───── Records provided ─────

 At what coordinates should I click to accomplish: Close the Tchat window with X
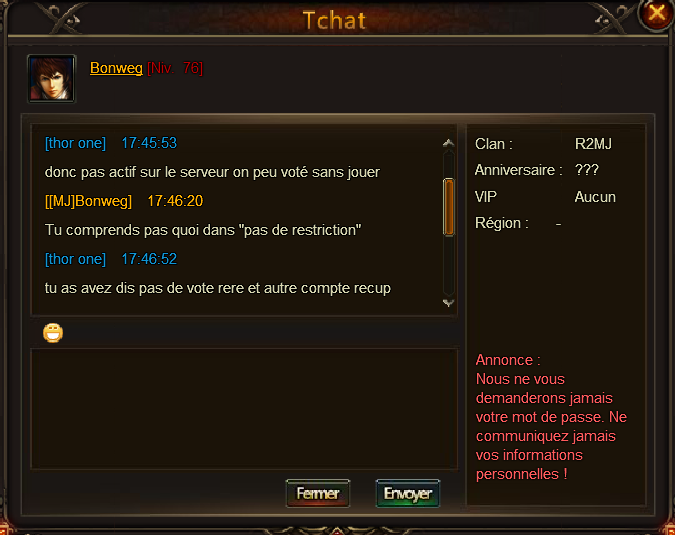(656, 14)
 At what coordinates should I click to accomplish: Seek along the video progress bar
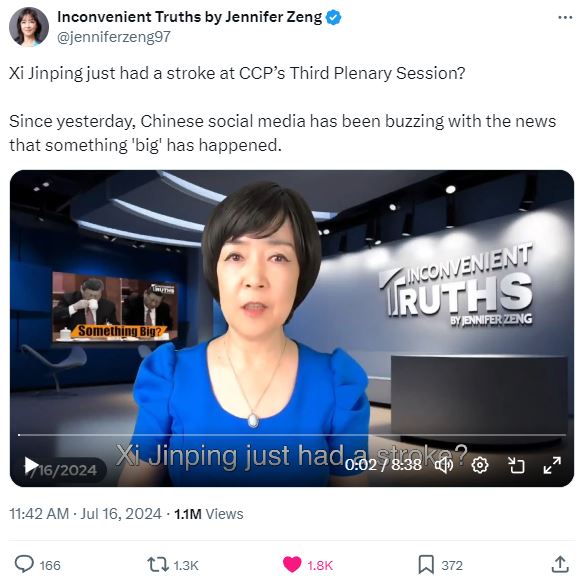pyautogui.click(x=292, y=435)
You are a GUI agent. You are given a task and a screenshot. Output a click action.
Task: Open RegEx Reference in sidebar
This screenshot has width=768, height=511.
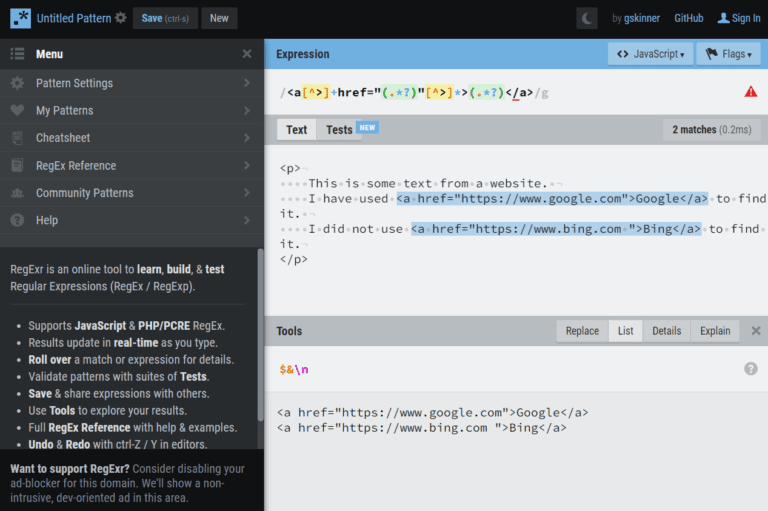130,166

─────
───── Records provided ─────

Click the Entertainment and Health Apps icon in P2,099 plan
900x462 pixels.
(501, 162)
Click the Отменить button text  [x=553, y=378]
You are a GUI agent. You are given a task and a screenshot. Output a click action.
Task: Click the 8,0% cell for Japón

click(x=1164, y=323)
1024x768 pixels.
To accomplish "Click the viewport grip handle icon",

─────

In the data above, retype exactly and only the lines between the one holding "Click the Отменить" and the one holding "the viewport grip", inclusive.

## Answer to this problem
Click the Отменить button text  [x=553, y=378]
You are a GUI agent. You are given a task and a screenshot. Output a click action.
Task: Click the 8,0% cell for Japón

click(x=1164, y=323)
1024x768 pixels.
To accomplish "Click the viewport grip handle icon",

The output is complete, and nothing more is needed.